This year, Americans are expected to buy more than $30 billion worth of organic grains, produce, coffee, wine and meats.
Some producers of farmed fish want the chance to get a cut of those profits, and retailers, who can charge a premium price for organic farmed fish, are with them. But an organic label for aquaculture is not coming easy.
For more than 10 years, the issue has been on the agenda of the U.S. Department of Agriculture's National Organic Program. But a planned meeting to discuss the matter in October was canceled by the federal government shutdown. Now federal officials are saying the final determination on the issue is at least six months away.
Among the groups closely eyeing the proceedings are environmentalists, who say fish farms shouldn't quality for an organic label if they rely heavily on feed that can't be verified as organic. And they cite other problems on fish farms, including pollution and disease, that make them less sustainable than the typical organic farm.
"The problem is, organic rules are based on how you treat the soil. So how do you apply that to things like seafood?" says Patty Lovera, with Food and Water Watch.
To solve the problem of fitting fish farms into the same policy as land-based farms, federal regulators are simply rewriting the rules. The NOP — with help from the National Organic Standards Board, or NOSB, and its own Aquaculture Working Group — is now developing a set of guidelines that specifically address aquaculture. They would allow up to 25 percent conventionally grown material — specifically fishmeal — in the diets of farmed fish certified as organic. The plan would be to slowly scale this amount down over the years, though critics say they doubt this process would occur.
But this seems like too much to some consumer advocates.
"They're totally compromising the current United States standards [on organic certification]," says Urvashi Rangan, with the watchdog group Consumers Union.
Farmed salmon are typically fed fishmeal, a ground-up paste of anchovies, menhaden and other wild-caught species, some of which come from stocks that are rapidly declining. Under existing organic laws in the U.S., there is no way to certify these wild fish as organic.
To solve this, the federal government is proposing to allow fish farms to use meal only from "sustainable" fish species.
So what exactly does that mean? Miles McEvoy, the deputy administrator of the National Organic Program, tells The Salt that for now, the term "sustainable" remians undefined and unregulated.
The fishmeal question is likely to continue to be contentious for open-ocean fish farms. But inland fish farms could potentially be in a better position to abide by organic laws, says Zeke Grader, of the Pacific Coast Federation of Fishermen's Associations in San Francisco. "I think it's possible for there to be organically farmed fish, but they would have to be raised in completely closed, recirculating systems that don't touch the ocean," Grader says.

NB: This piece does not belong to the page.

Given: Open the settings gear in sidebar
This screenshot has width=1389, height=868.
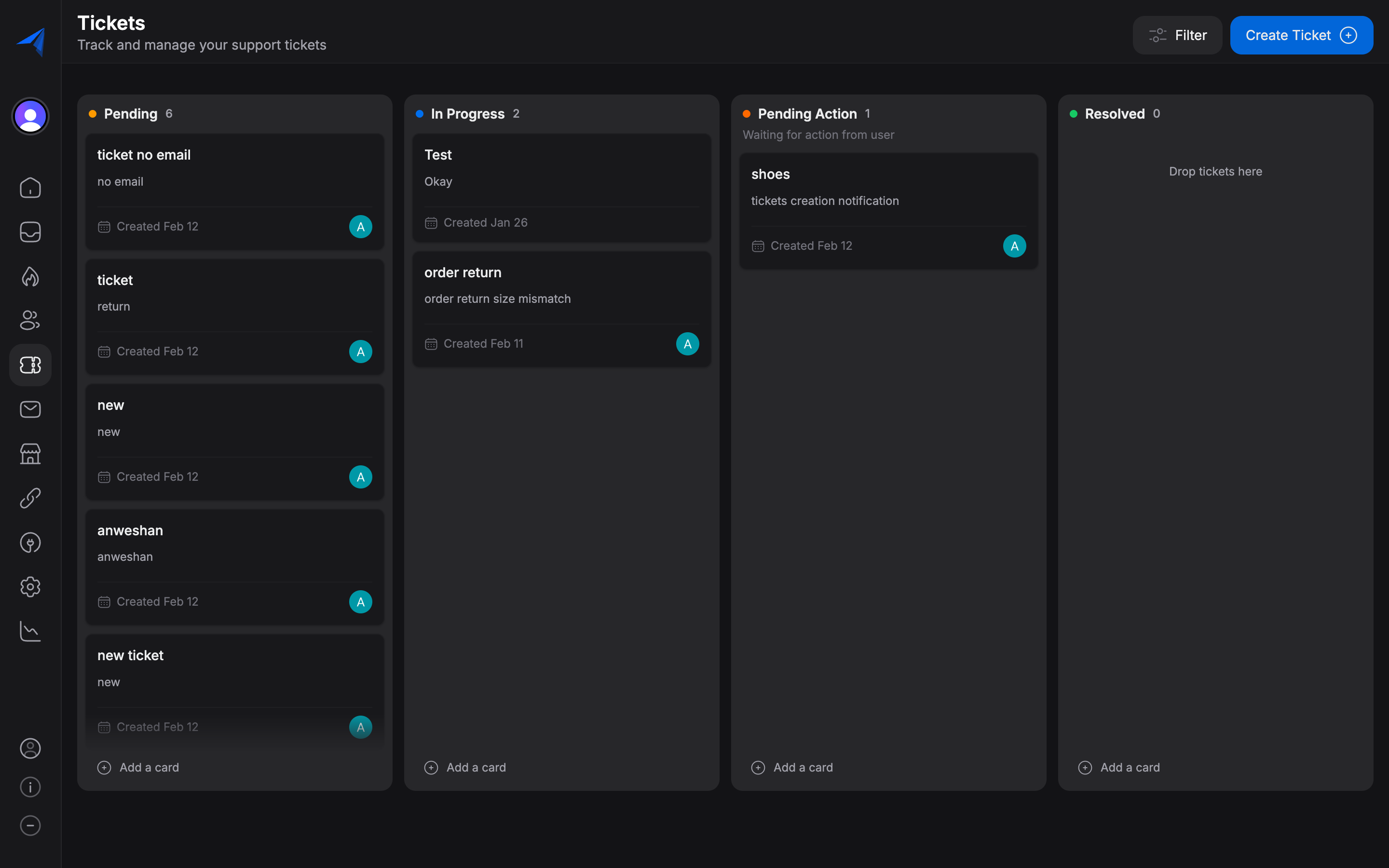Looking at the screenshot, I should pos(30,587).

That's because some salmon farms with open-ocean pens have been infested with a marine parasite called sea lice, which scientists say has devastated certain wild salmon populations in British Columbia. (Representatives of Canada's salmon farming industry have disputed this claim.)
George Lockwood, chairman of the NOP Aquaculture Working Group, says the sea lice issue "is an unsubstantiated claim" against salmon farming.

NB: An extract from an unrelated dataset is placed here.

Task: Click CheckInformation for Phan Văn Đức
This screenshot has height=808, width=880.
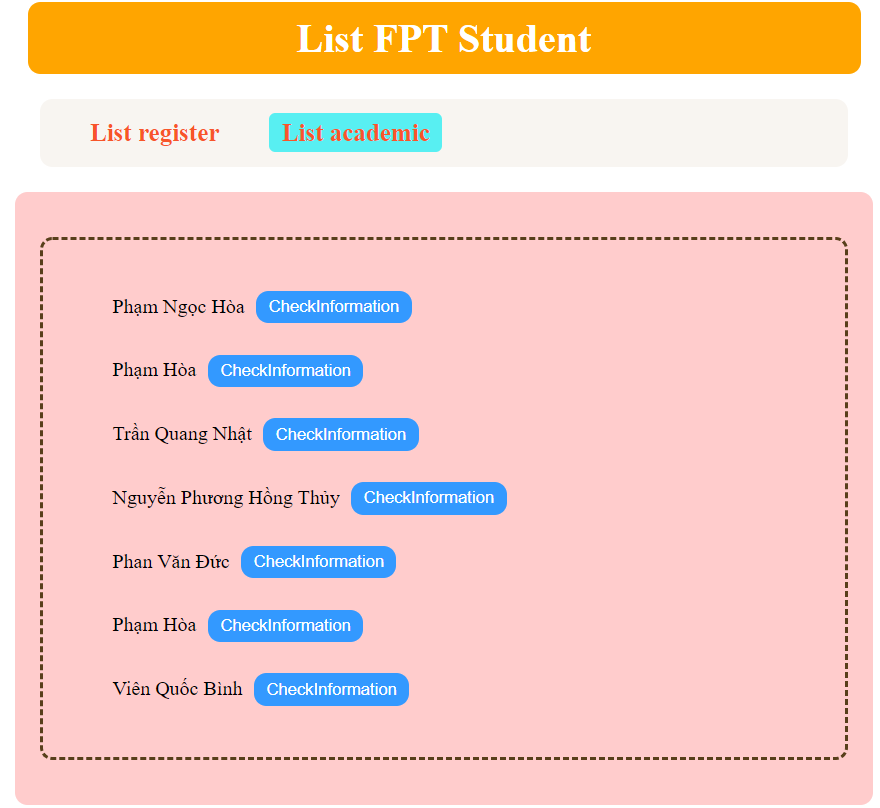Action: point(318,562)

Still, Lockwood says his group has recommended to federal regulators that organic salmon farms be required to undergo rigid environmental assessment to earn the USDA organic stamp — a more rigid assessment, he says, than the current standards for organic land-based livestock farms. Lockwood also points out that the European Union is already certifying some farmed salmon from countries like Ireland as organic.
Rangan at Consumers Union sees these moves as watering down the principles of organic agriculture.
"The NOP wants to grow the organic sector, and to do that they're just lowering the standards rather than require that producers meet them."